- **Text segment**
================================
One potential solution is the creation of coral sperm banks. This allows scientists to freeze the sperm and embryos of many different coral species, so that they will be able to maintain species that may go extinct in the wild. The Smithsonian recently partnered with scientists at the University of Hawaii at Manoa to create the very first frozen coral repository from Hawaii. According to the Hawaii Coral Reef Initiative, the island state is home to 410,000 acres of coral reef, which makes up almost 85 percent of all coral reef ecosystems in the United States.

"Because frozen banked cells are viable, the frozen material can be thawed one, 50 or, in theory, even 1,000 years from now to restore a species or population," said researcher Mary Hagedorn of the Smithsonian Conservation Biology Institute in a report. Some of the frozen sperm samples from the repository have already been used to fertilize coral eggs.
================================
- **Source material**
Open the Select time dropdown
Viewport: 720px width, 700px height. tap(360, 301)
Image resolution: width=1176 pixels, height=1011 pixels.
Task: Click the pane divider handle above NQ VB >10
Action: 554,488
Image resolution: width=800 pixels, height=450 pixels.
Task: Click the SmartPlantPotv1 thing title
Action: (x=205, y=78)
================================
- **Set of tasks**
1) According to the passage on coral sperm banks, how many acres of coral reef is Hawaii home to?
2) Rewrite the passage on coral sperm banks starting at "One potential solution" and ending at "the United States.", replacing "sperm" with "gametes".
3) Extend the passage on coral sperm banks past its final sentence.
The material has no role here.

- **Answers to the problems**
1) 410,000 acres

2)
One potential solution is the creation of coral gametes banks. This allows scientists to freeze the gametes and embryos of many different coral species, so that they will be able to maintain species that may go extinct in the wild. The Smithsonian recently partnered with scientists at the University of Hawaii at Manoa to create the very first frozen coral repository from Hawaii. According to the Hawaii Coral Reef Initiative, the island state is home to 410,000 acres of coral reef, which makes up almost 85 percent of all coral reef ecosystems in the United States.

3)
Summer interns, Malia Paresa and Kelly Martonrana, place coral into the frozen repository. Courtesy of the Hawaii Institute of Marine Biology at the University of Hawaii.

Coral reef biologist Nancy Knowlton, Smithsonian's Sant Chair for Marine Science, says poor water quality, overfishing and CO2 emissions pose the greatest threat to the world's coral reefs. The earth's oceans have absorbed approximately 525 billion tons of CO2 from the atmosphere. This CO2 makes the oceans more acidic, which in turn impairs corals' ability to build their calcified structures. Global temperature increases can also cause "coral bleaching," where coral loses its color and then starves to death because the microscopic algae it feeds on cannot survive water temperatures even two degrees Fahrenheit above seasonal averages.

So far, the new coral sperm bank contains embryonic cells from the neon-colored mushroom coral (Fungia scutaria, above) and rice coral (Montipora capitata), but scientists plan to harvest many more different species that are important to Hawaiian reefs.